Frère Tiburce rougit sous le coup de l’allusion. Il essaya de contrôler la partie incriminée. En vain. En bon jésuite, il tenta de reporter la faute sur l’inconnue.
— D’abord, qui êtes vous, madame.
— Vous ne me reconnaissez pas ?
— Non !
— Je suis la diva Dorothea, cantatrice du chœur de Munich, en tournée dans toute la France. J’ai chanté hier soir, du Mozart, du Wagner et du Verdi, devant des centaines de spectateurs.
— Je n’en fais pas partie.
— A vous de faire les présentations, monsieur.
— Je suis Frère Tiburce, directeur des investissements du Vatican. Je suis arrivé hier en fin d’après-midi et ai passé ma soirée au restaurant.
— Vous avez bu ?
— A peine !
— Pourtant, vous êtes là , dans ma chambre, nu comme un ver. En plus, vous montrez une érection sans équivoque quant à vos intentions à mon égard.
Frère Tiburce sentit l’ouverture se dessiner.
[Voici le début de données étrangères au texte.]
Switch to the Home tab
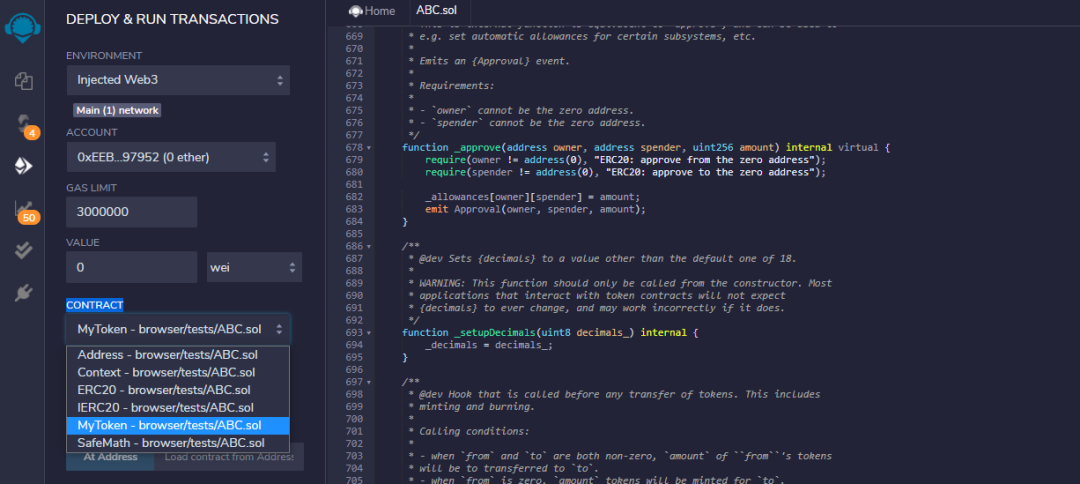Screen dimensions: 1080x484 tap(372, 11)
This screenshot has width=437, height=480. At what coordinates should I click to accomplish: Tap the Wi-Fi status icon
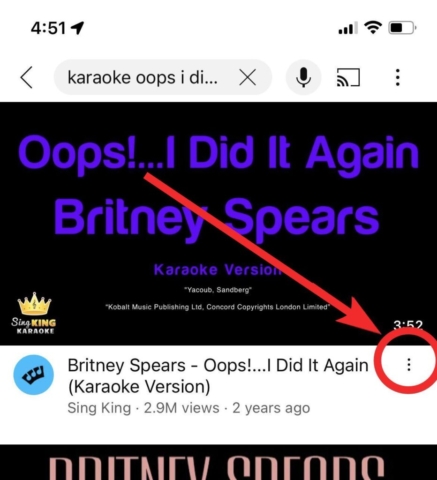[x=373, y=28]
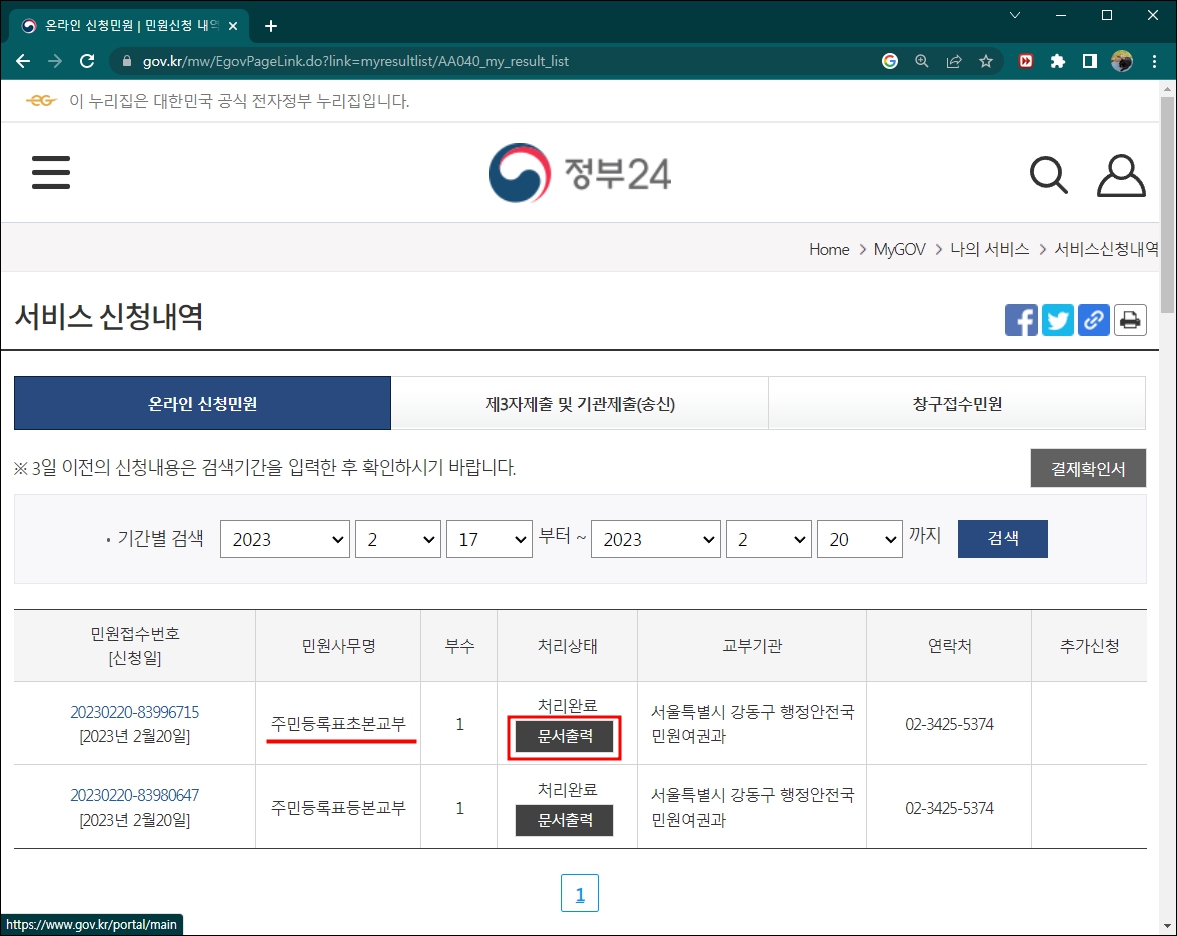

Il regarda la grosse poitrine de Dorothea, imagina des positions peu catholiques et encore moins romaines puis tenta sa meilleure manœuvre.
— Je ne peux rien vous cacher, chère Dorothea.
— Je confirme.
— Il est temps d’en finir avec les réprimandes, les questions sur le pourquoi et le comment. Si nous sommes tous les deux nus dans ce lit, c’est un signe divin, la volonté de notre Créateur.
— Vous n’avez pas fait vœu de chasteté ?
— Si. Cependant, comment ignorer ce que le Tout Puissant nous montre ? Qui suis-je pour contrarier ses plans ?
— Vu comme ça !
— Prenons notre rencontre pour un des miracles quotidiens prodigués à des milliards d’âmes par notre Père à tous. Communions dans cet esprit. Fusionnons nos enveloppes corporelles et laissons nous aller à la volonté divine. Il ne s’agit pas de chair mais de spiritualité. Nous dépassons nos réalités physiques pour atteindre un niveau supérieur, celui de la spiritualité. Jésus-Christ, notre Seigneur, l’a fait avant nous. Il nous a montré la voie.
— Alléluia !
Frère Tiburce interpréta à sa façon les derniers mots de la diva. Il se jeta sur elle et la plaqua sur le lit. Mal lui en prit. Dorothea le regarda, rit de toutes ses forces puis lui mit un violent coup de genou entre les jambes. Elle se releva, dévoilant sa nudité une dernière fois avant de lui asséner une vérité assassine.
— Si votre Dieu vous avait élu pour vous unir avec moi, il vous aurait doté d’un organe digne de ce nom, pas d’un simulacre bon à étudier au microscope dans les cours de biologie au Vatican. Je vous laisse la chambre. Merci pour la partie de rigolade et le cours de rhétorique.